Information on the

Tenterfield Terrier



The Tenterfield Terrier traces its origin back to the now extinct Old English White Terrier that was common in England as early as the 1700’s. At that time an Old English Black and Tan Terrier also existed. These Terriers came in a wide variety of shapes and sizes as well as in a variety of coat types–from quite smooth through to rough or wire-haired.


In the early 1800’s when the various different terrier types began to emerge, there were no formal registration records. Terriers of various sizes were born in the same litter. At that time, any dog that was adept in a particular task was mated to another adept in that task. Huntsmen and farmers did not seem to care what the terrier looked like as long as it did the required job.


       Hence Terriers that specialised in killing rats came into existence. Rats carried disease for both dog and man and were a health threat to both country and city communities in the days         before insecticides. Ratting terriers had to be quick and agile so that they killed the rat before they were bitten. These dogs were usually athletic, small in stature and smooth coated.  As the rats being hunted generally lived in filthy conditions that would have become caked in long or rough coats, smooth coated terriers were preferred.

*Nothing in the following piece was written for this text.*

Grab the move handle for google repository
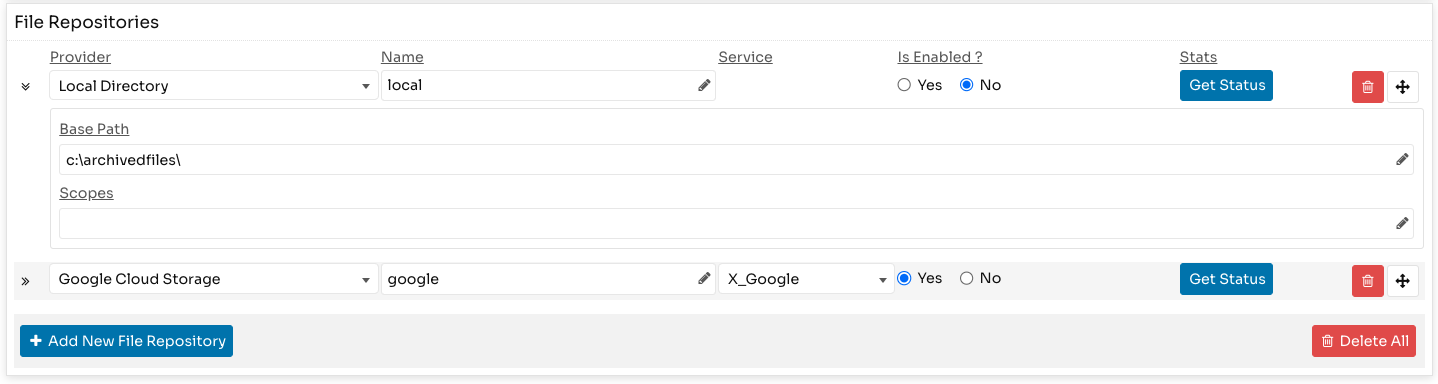 tap(1402, 281)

Small ratting terriers that were used to kill the rats and mice on board early sailing ships came to Australia with our first settlers. Once the ships docked, rats and other vermin escaped into our pristine countryside. Originally, many of these dogs would have been left behind specifically to kill this foreign vermin. But as Australia became more populated, these little dogs became established throughout the country not only as vermin killers, but also as popular family companions. These terriers became known as the "mini foxies".


Around 1990, a group of interested owners held a meeting that resulted in a breed registry becoming established. By 1992 it became obvious that the name "mini foxie" was inappropriate as this implies miniaturization of the Smooth Fox Terrier. After consultation with those who had dogs registered, a ballot of owners was taken resulting in 85% favoring the name "Tenterfield Terrier". This was in recognition of George Woolnough, otherwise known as the "Tenterfield Saddler". George and his dogs were well known throughout the Tenterfield district in NSW. Additionally, he is commemorated in the song, ‘The Tenterfield Saddler’ written by his famous grandson Peter Allen.



The Tenterfield Terrier is well known for its lengthy lifespan.
It is not unusual for these dogs to live to be 12-20 years of age.


The height at shoulder is ideally 28cms (11 ins) with a 2.5 cm (1 in) variation either way.
The weight to be in proportion to the size of the dog.


The Tenterfield Terrier is a strong, active, agile working terrier of great versatility. He has proven himself, without question, as a hunter of vermin and of being an extremely loving pet.
The Tenterfield Terrier is at home either hunting vermin (large and small) on the land and around the home and property or curled up on a loving knee in front of a fire.
He is an ideal companion for both children and the elderly alike.


The Tenterfield Terrier is very amicable with other pets. They are often used as companion dogs for larger breeds. They can become the best of friends with the family cat when introduced as a puppy.
They get along very well with other Tenterfield's, even when running in a pack.
The Tenterfield Terrier is a true terrier in temperament and therefore will not hesitate to “stand up for himself” should he feel threatened.


The Tenterfield Terrier is a simple wash and wear dog. They need very little upkeep other than keeping their toe nails trimmed, the teeth clean (as with any breed) and occasional brushing to remove loose hair (especially when dropping summer and winter coats).
The Tenterfield Terrier can have a mind of its own. Early training, including Puppy School, is a great advantage.


The Tenterfield Terrier is extremely adaptable to most home situations. He is quite the farm/working terrier or the loving household pet.
He is ideally suited to both children and the elderly. They will eagerly play and romp with the children and/or curl up on the knee of someone less active. They love getting out and about for a walk or run and equally enjoy a game of ball for those who are unable to take their loving pet for a walk.

The Tenterfield Terrier will dig if allowed to. Always provide plenty of toys and items he can chew to keep him entertained, especially if he is to be left alone for long periods of time.